#### Information shown

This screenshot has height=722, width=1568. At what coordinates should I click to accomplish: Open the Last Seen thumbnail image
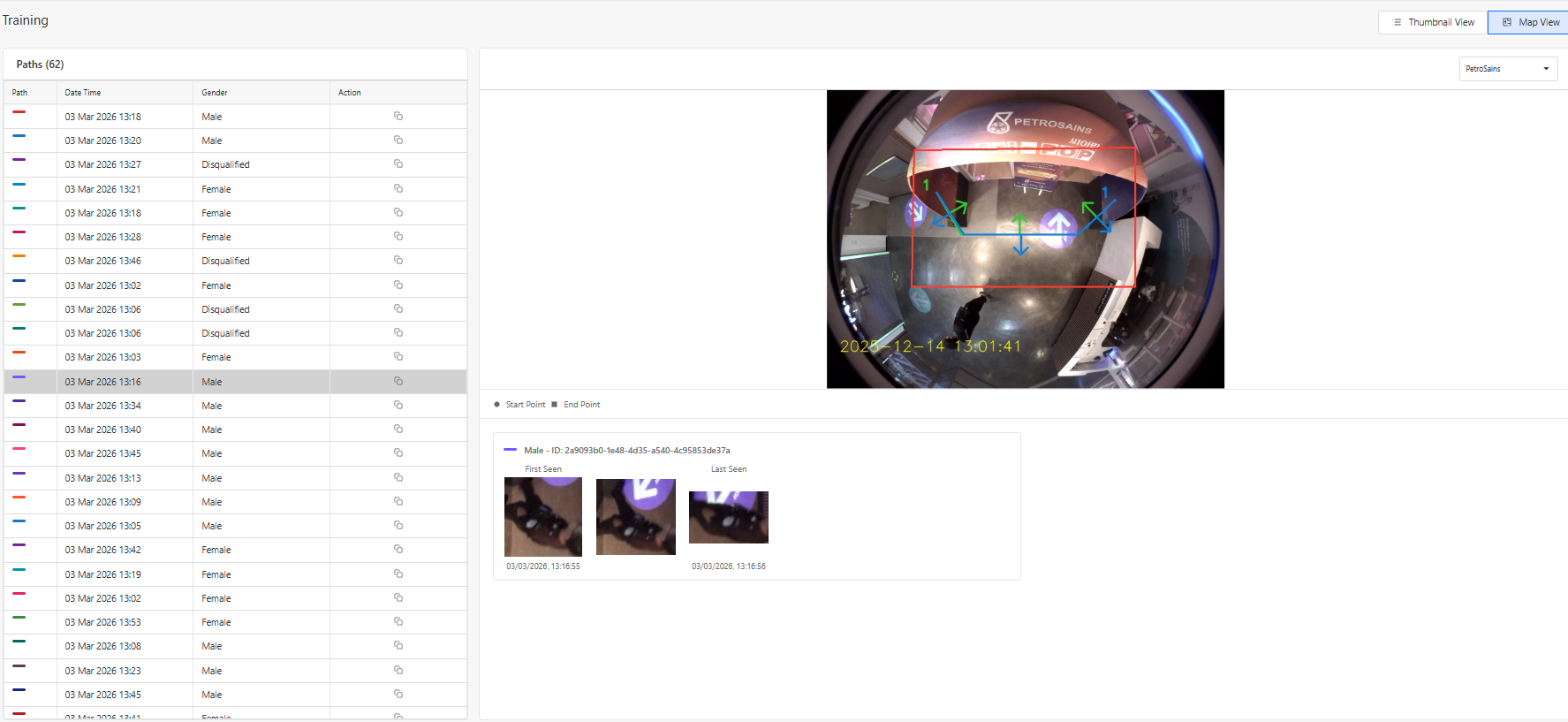tap(728, 517)
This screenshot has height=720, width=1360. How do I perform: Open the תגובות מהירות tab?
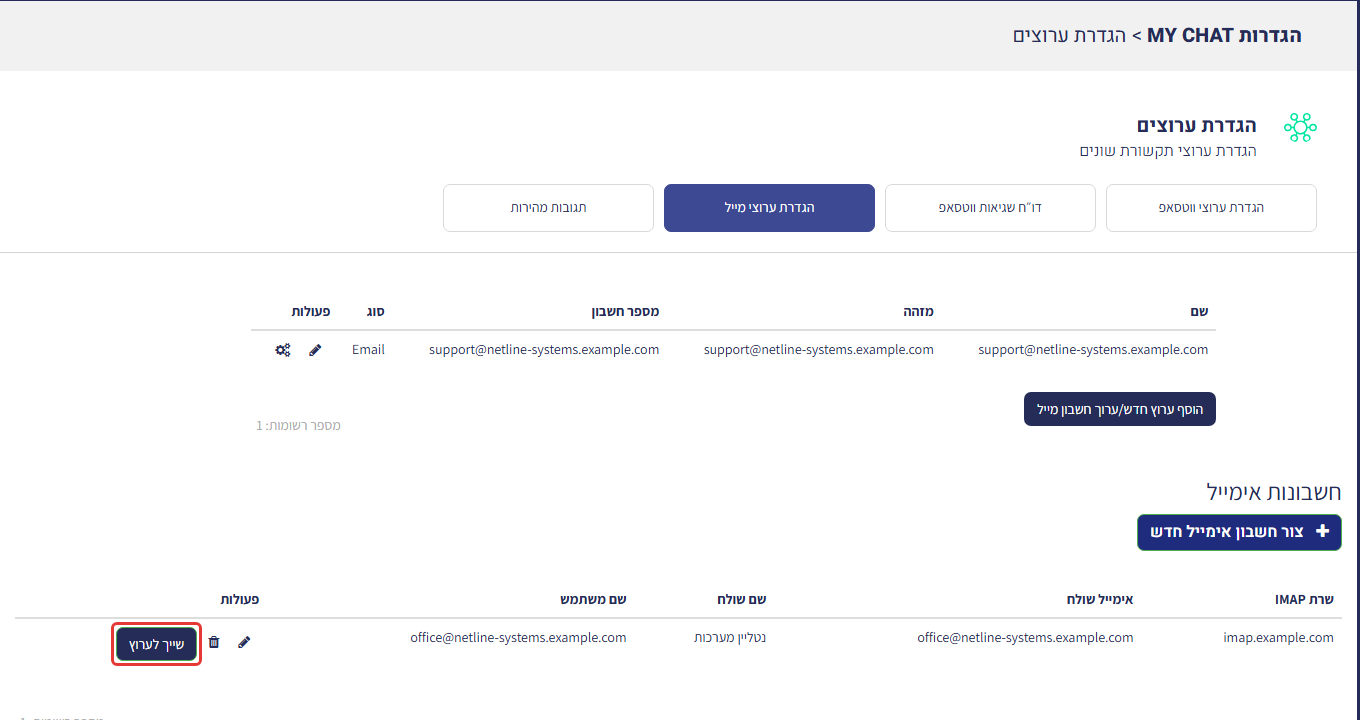click(548, 208)
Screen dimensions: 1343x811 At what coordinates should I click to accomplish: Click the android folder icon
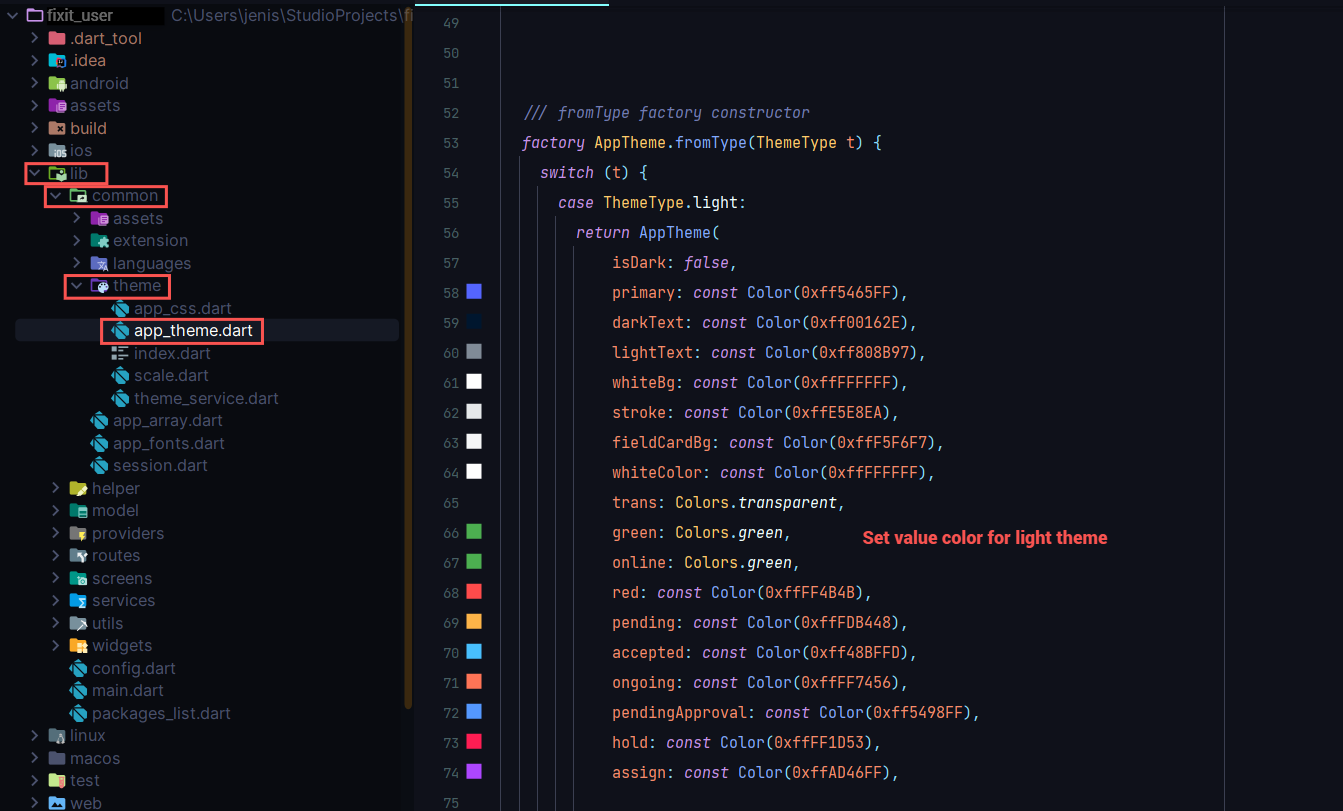[57, 83]
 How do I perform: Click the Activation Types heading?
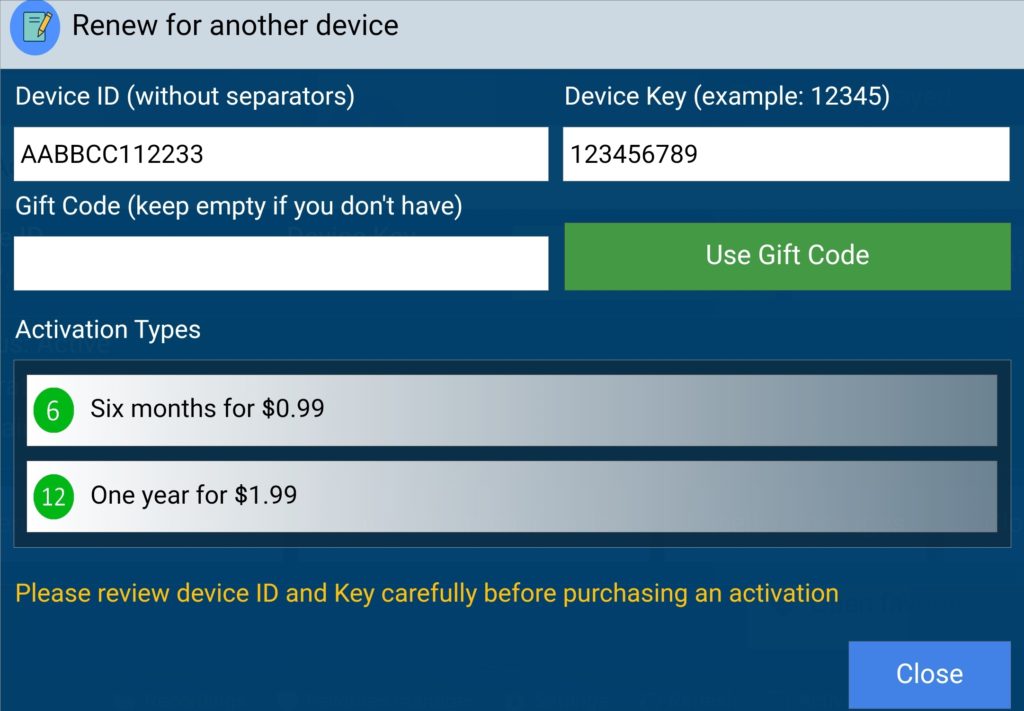[x=108, y=330]
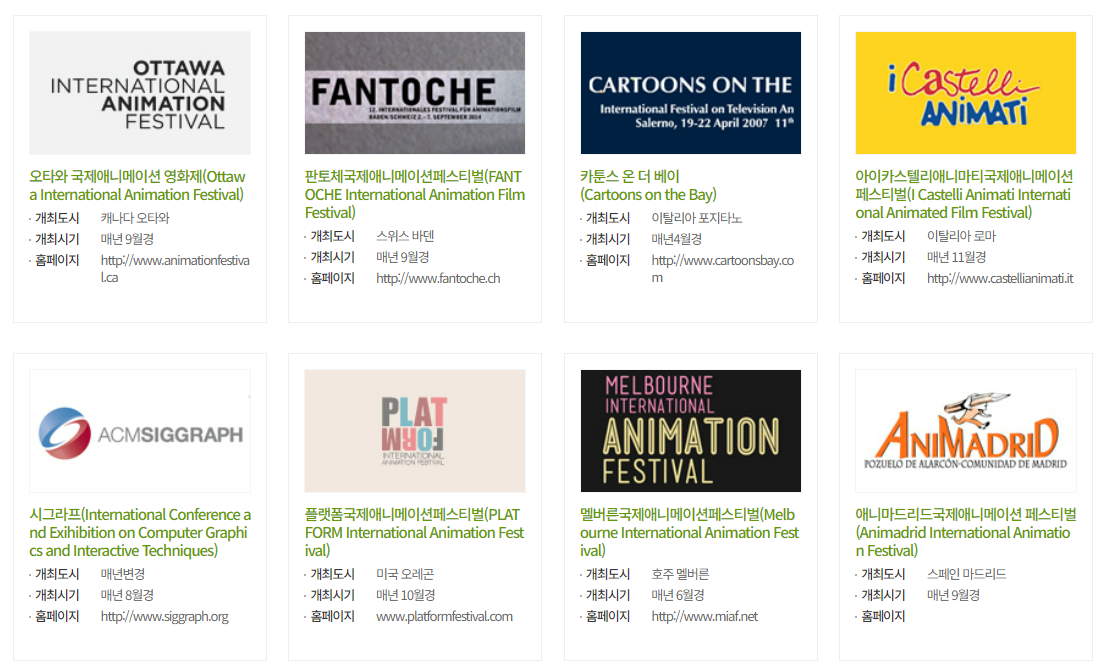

########

- Exercise goal -
Pictures stay out; the records above are otherwise reproduced exactly.

- Answer for the task -
This screenshot has height=722, width=1568. At what coordinates should I click to accomplish: Open the Last Seen thumbnail image
tap(728, 517)
This screenshot has height=720, width=1360. How do I perform: Open the תגובות מהירות tab?
click(548, 208)
Screen dimensions: 1343x811 At what coordinates should I click to accomplish: Click the android folder icon
[57, 83]
 How do I perform: Click the Activation Types heading?
[x=108, y=330]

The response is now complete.